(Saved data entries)
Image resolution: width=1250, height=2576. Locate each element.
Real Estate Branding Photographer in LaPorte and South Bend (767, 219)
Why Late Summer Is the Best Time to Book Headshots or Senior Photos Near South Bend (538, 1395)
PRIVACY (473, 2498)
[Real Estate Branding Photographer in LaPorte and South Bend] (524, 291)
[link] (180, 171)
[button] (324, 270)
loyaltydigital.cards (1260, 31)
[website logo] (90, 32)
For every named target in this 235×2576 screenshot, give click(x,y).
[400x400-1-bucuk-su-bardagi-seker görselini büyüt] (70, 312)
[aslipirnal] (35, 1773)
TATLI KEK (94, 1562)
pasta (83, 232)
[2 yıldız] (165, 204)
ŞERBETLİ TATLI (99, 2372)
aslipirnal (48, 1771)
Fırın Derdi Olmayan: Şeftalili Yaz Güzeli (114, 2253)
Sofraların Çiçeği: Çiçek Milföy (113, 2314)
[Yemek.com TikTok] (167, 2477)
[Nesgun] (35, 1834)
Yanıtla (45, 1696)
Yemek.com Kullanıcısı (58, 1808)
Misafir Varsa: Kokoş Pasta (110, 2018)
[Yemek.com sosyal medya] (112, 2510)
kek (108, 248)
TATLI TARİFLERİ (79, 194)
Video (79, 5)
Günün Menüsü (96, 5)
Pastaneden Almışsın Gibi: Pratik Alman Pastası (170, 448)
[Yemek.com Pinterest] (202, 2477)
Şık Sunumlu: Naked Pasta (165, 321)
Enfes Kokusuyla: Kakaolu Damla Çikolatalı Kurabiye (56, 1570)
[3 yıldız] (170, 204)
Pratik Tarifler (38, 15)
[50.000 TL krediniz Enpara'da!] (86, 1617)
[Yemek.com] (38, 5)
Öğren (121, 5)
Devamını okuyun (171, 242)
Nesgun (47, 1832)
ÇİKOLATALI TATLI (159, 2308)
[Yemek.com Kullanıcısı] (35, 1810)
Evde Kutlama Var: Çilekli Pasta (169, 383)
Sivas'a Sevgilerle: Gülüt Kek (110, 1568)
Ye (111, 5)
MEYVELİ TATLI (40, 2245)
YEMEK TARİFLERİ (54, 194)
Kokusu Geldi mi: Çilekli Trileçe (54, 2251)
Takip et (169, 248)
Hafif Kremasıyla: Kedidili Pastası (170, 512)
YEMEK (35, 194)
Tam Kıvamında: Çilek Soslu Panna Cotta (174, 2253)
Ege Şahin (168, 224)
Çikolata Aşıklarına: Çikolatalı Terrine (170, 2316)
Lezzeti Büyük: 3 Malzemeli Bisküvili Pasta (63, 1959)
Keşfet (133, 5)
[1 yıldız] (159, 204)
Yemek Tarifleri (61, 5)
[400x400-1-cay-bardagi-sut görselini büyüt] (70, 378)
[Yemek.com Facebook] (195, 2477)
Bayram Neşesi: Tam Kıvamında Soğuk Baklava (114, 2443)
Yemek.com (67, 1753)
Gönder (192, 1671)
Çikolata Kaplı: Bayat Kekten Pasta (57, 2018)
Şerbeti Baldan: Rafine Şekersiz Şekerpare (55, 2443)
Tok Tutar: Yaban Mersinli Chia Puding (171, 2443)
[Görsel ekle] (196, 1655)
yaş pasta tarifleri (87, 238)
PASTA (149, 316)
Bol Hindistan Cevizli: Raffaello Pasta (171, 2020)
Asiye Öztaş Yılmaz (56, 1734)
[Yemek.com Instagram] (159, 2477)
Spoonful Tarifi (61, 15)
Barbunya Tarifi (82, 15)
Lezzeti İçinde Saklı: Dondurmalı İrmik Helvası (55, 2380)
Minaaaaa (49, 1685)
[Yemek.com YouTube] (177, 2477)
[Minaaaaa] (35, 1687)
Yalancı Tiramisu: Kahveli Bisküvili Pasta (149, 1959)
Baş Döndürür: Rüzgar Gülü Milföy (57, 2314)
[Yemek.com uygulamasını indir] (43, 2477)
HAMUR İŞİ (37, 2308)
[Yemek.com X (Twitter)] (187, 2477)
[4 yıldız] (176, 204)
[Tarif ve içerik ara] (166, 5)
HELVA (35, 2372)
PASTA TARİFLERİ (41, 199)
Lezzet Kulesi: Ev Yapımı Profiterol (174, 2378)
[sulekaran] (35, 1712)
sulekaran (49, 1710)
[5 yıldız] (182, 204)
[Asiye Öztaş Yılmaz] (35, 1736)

◆ Task instructions
Reproduce, exactly as they stand in the data above, the lines from the one that holds "Nesgun (47, 1832)" to the one that holds "Lezzeti İçinde Saklı: Dondurmalı", inclusive.

◆ Solution
Nesgun (47, 1832)
ÇİKOLATALI TATLI (159, 2308)
[Yemek.com Kullanıcısı] (35, 1810)
Evde Kutlama Var: Çilekli Pasta (169, 383)
Sivas'a Sevgilerle: Gülüt Kek (110, 1568)
Ye (111, 5)
MEYVELİ TATLI (40, 2245)
YEMEK TARİFLERİ (54, 194)
Kokusu Geldi mi: Çilekli Trileçe (54, 2251)
Takip et (169, 248)
Hafif Kremasıyla: Kedidili Pastası (170, 512)
YEMEK (35, 194)
Tam Kıvamında: Çilek Soslu Panna Cotta (174, 2253)
Ege Şahin (168, 224)
Çikolata Aşıklarına: Çikolatalı Terrine (170, 2316)
Lezzeti Büyük: 3 Malzemeli Bisküvili Pasta (63, 1959)
Keşfet (133, 5)
[1 yıldız] (159, 204)
Yemek Tarifleri (61, 5)
[400x400-1-cay-bardagi-sut görselini büyüt] (70, 378)
[Yemek.com Facebook] (195, 2477)
Bayram Neşesi: Tam Kıvamında Soğuk Baklava (114, 2443)
Yemek.com (67, 1753)
Gönder (192, 1671)
Çikolata Kaplı: Bayat Kekten Pasta (57, 2018)
Şerbeti Baldan: Rafine Şekersiz Şekerpare (55, 2443)
Tok Tutar: Yaban Mersinli Chia Puding (171, 2443)
[Görsel ekle] (196, 1655)
yaş pasta tarifleri (87, 238)
PASTA (149, 316)
Bol Hindistan Cevizli: Raffaello Pasta (171, 2020)
Asiye Öztaş Yılmaz (56, 1734)
[Yemek.com Instagram] (159, 2477)
Spoonful Tarifi (61, 15)
Barbunya Tarifi (82, 15)
Lezzeti İçinde Saklı: Dondurmalı İrmik Helvası (55, 2380)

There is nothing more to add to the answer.